SUPPLIED RECORDS
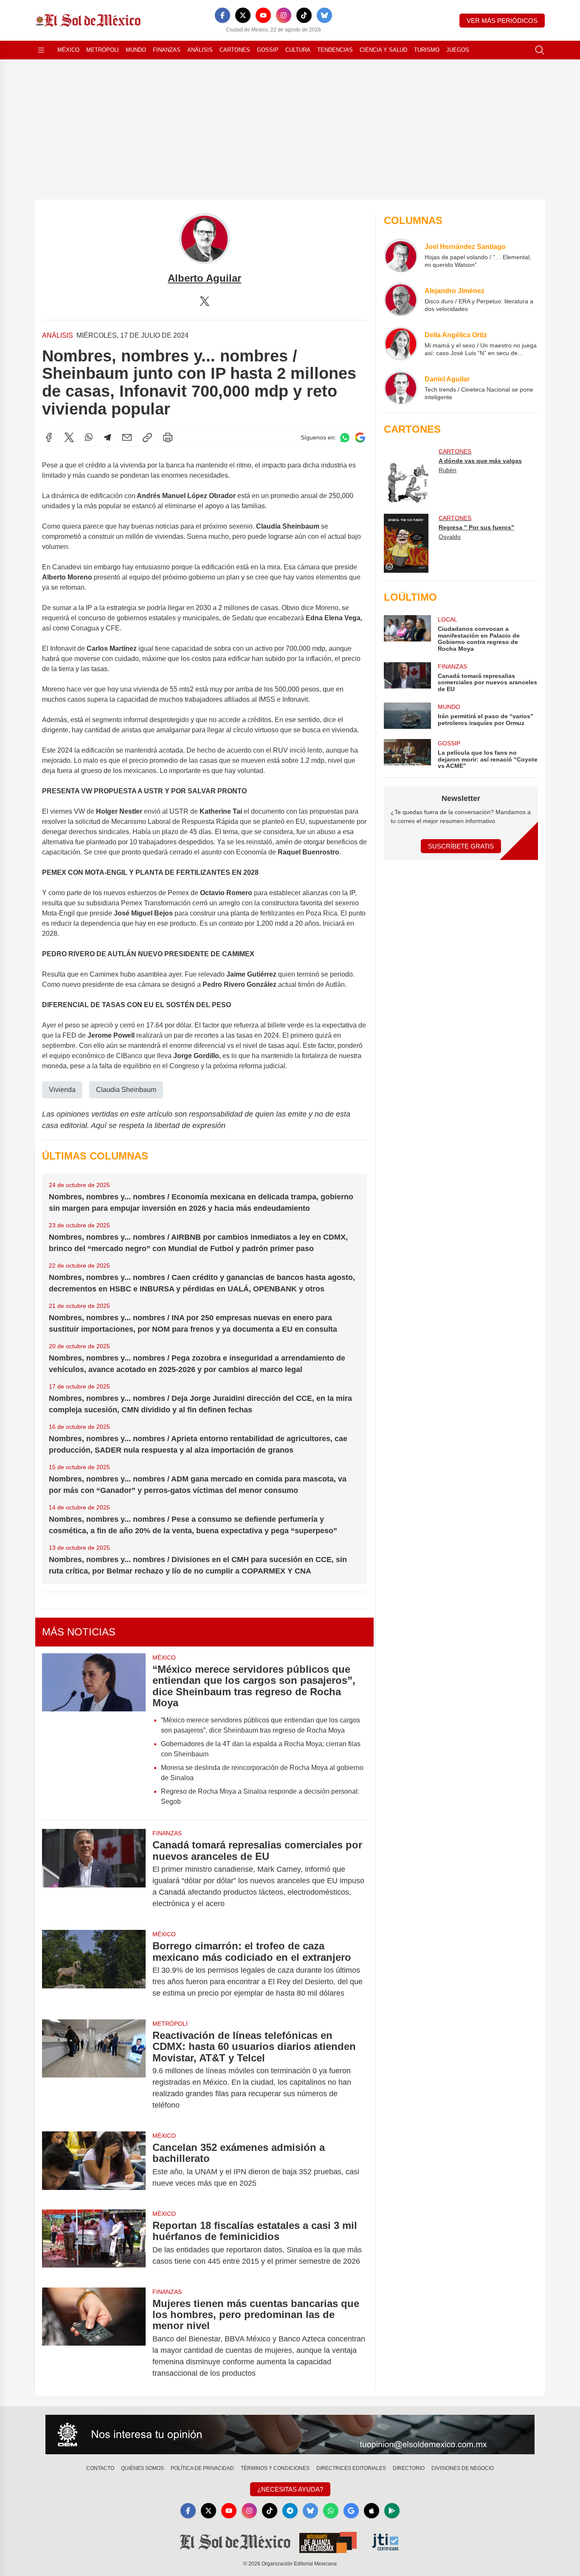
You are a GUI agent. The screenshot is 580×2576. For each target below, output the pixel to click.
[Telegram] (107, 437)
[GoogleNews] (351, 2510)
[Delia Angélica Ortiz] (401, 344)
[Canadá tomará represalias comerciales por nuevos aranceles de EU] (94, 1874)
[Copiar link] (147, 437)
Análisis (200, 50)
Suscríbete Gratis (461, 846)
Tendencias (335, 50)
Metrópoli (102, 50)
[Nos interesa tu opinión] (290, 2435)
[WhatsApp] (89, 437)
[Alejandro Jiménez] (401, 299)
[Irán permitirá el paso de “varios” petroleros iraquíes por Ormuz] (407, 716)
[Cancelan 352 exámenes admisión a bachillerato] (94, 2165)
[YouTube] (263, 15)
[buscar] (540, 50)
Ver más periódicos (502, 20)
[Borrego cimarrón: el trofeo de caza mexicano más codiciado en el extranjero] (94, 1969)
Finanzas (166, 50)
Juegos (457, 50)
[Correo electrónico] (127, 437)
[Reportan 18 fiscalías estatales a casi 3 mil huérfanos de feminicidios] (94, 2243)
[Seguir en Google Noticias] (360, 438)
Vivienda (62, 1089)
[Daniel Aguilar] (401, 388)
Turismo (426, 50)
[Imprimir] (168, 437)
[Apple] (371, 2510)
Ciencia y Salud (383, 50)
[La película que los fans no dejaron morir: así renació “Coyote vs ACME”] (407, 754)
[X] (243, 15)
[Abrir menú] (41, 50)
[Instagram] (283, 15)
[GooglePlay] (392, 2510)
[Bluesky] (324, 15)
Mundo (136, 50)
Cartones (235, 50)
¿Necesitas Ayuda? (290, 2489)
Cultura (297, 50)
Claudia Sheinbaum (126, 1089)
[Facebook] (222, 15)
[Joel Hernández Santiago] (401, 255)
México (68, 50)
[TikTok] (304, 15)
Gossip (268, 50)
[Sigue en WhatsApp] (345, 438)
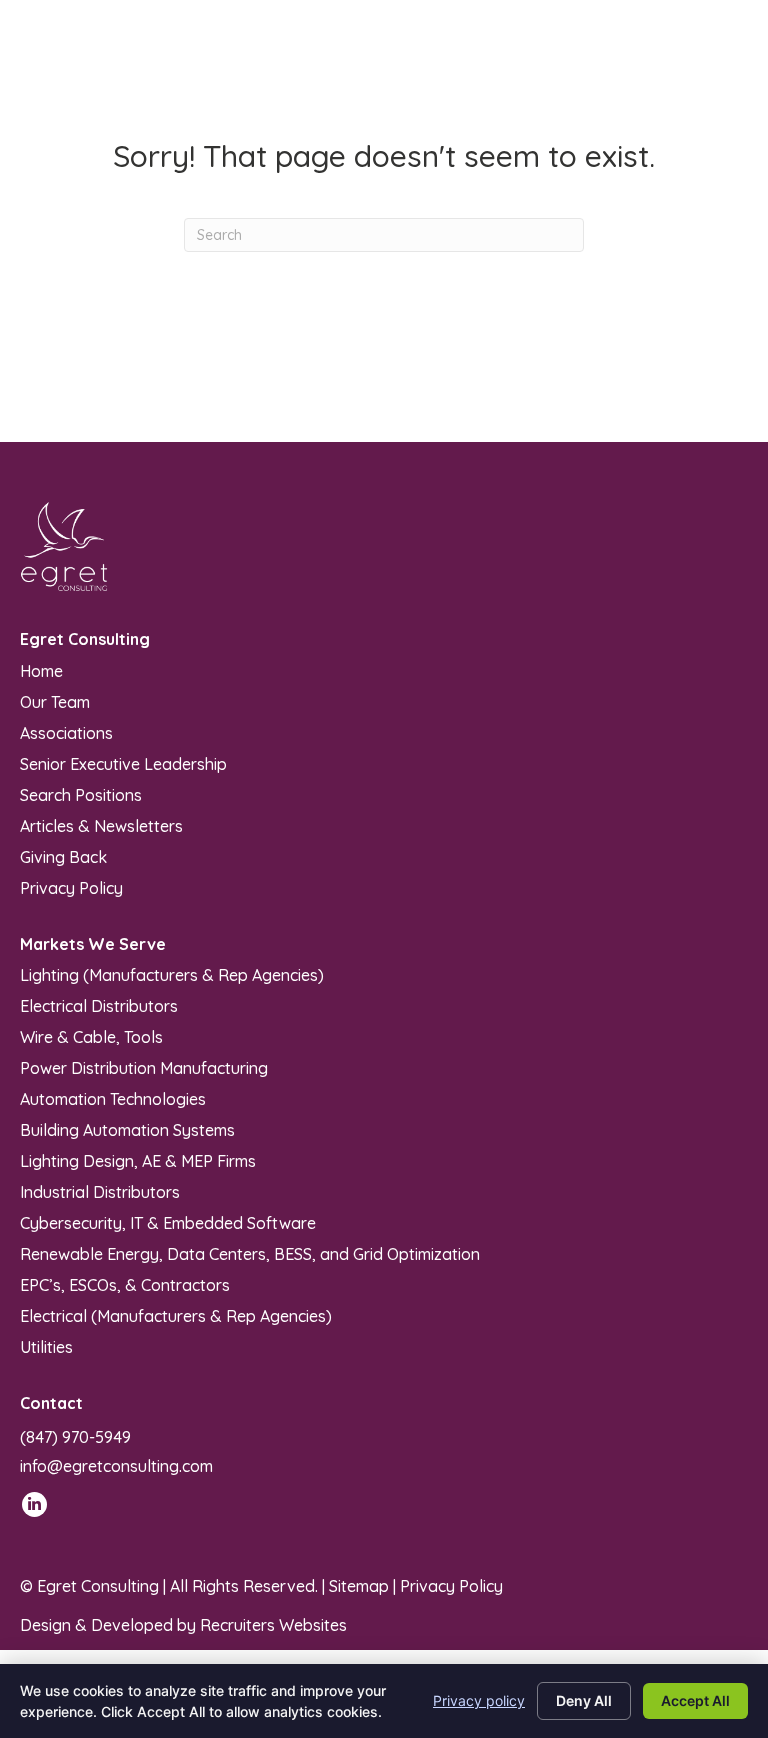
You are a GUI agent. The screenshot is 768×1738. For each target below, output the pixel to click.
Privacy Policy (71, 887)
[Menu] (725, 60)
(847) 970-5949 (75, 1437)
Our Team (55, 701)
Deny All (584, 1700)
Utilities (46, 1346)
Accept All (695, 1700)
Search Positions (81, 794)
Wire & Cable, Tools (91, 1036)
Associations (66, 732)
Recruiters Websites (273, 1625)
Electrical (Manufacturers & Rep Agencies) (176, 1315)
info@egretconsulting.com (116, 1466)
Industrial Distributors (100, 1191)
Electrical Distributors (99, 1005)
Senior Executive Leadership (123, 763)
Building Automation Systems (127, 1129)
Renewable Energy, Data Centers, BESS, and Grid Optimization (250, 1253)
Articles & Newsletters (101, 825)
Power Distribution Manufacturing (144, 1067)
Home (41, 670)
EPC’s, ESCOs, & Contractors (125, 1284)
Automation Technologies (113, 1098)
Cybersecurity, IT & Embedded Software (168, 1222)
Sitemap (359, 1586)
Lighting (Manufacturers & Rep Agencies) (172, 974)
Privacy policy (479, 1700)
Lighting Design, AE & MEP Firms (138, 1160)
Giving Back (63, 856)
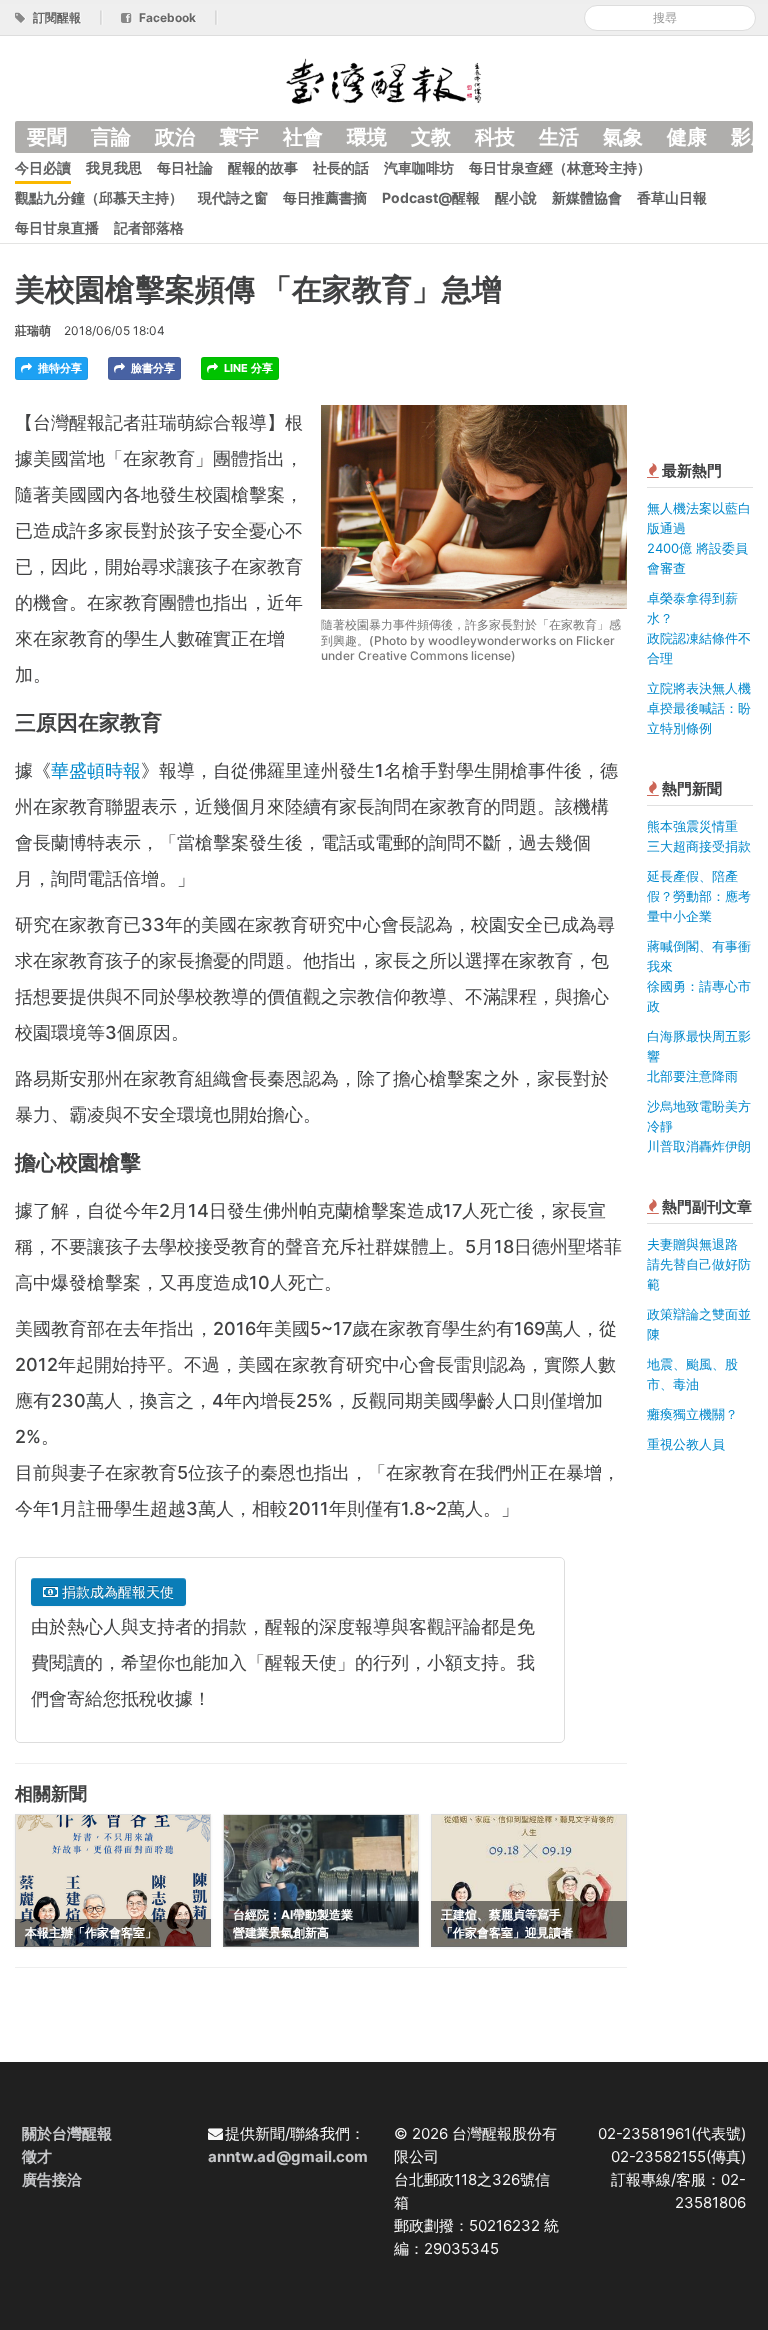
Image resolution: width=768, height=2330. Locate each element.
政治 (175, 137)
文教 (431, 137)
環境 (367, 137)
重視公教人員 (686, 1444)
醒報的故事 (263, 167)
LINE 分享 (247, 368)
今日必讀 (43, 167)
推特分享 (58, 368)
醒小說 (516, 197)
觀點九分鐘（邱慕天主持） (99, 197)
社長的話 (341, 167)
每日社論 (185, 167)
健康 (687, 137)
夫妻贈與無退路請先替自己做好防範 (699, 1264)
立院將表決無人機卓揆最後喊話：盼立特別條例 (699, 708)
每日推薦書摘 (325, 197)
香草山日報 (672, 197)
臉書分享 (151, 368)
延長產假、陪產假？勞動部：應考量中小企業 (699, 896)
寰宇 (239, 137)
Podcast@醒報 (431, 197)
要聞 (47, 137)
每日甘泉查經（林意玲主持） (560, 167)
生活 (559, 137)
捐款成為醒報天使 (116, 1591)
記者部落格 (149, 227)
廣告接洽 (52, 2179)
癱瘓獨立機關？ (692, 1414)
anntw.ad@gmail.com (288, 2156)
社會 (303, 137)
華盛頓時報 (96, 770)
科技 (495, 137)
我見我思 (114, 167)
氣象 (623, 137)
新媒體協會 (587, 197)
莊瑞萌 (33, 330)
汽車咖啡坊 (419, 167)
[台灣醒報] (384, 79)
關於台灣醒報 (67, 2133)
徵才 (37, 2156)
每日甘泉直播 (57, 227)
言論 (111, 137)
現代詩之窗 (233, 197)
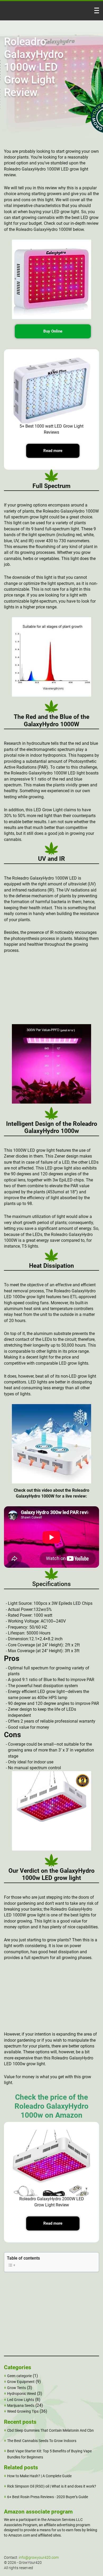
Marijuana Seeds (20, 2405)
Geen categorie (19, 2376)
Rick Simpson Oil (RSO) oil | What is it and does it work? (51, 2486)
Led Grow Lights (20, 2400)
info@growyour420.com (39, 2557)
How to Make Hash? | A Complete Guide (39, 2476)
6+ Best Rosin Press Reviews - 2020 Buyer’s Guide (47, 2497)
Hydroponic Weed (21, 2393)
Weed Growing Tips (23, 2411)
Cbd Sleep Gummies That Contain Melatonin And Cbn (50, 2430)
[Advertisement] (51, 991)
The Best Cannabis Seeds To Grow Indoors (41, 2441)
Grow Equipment (21, 2382)
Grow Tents (16, 2388)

WORK INSTRUCTIONS
Produce only the lines from the line containing "[Correo electrónico] (127, 437)" through the line containing "[Apple] (371, 2510)", inclusive of both, exactly as they stand in the entries above.

FINISHED TASK
[Correo electrónico] (127, 437)
[Reportan 18 fiscalías estatales a casi 3 mil huérfanos de feminicidios] (94, 2243)
[Seguir en Google Noticias] (360, 438)
Vivienda (62, 1089)
[Daniel Aguilar] (401, 388)
Turismo (426, 50)
[Imprimir] (168, 437)
[Apple] (371, 2510)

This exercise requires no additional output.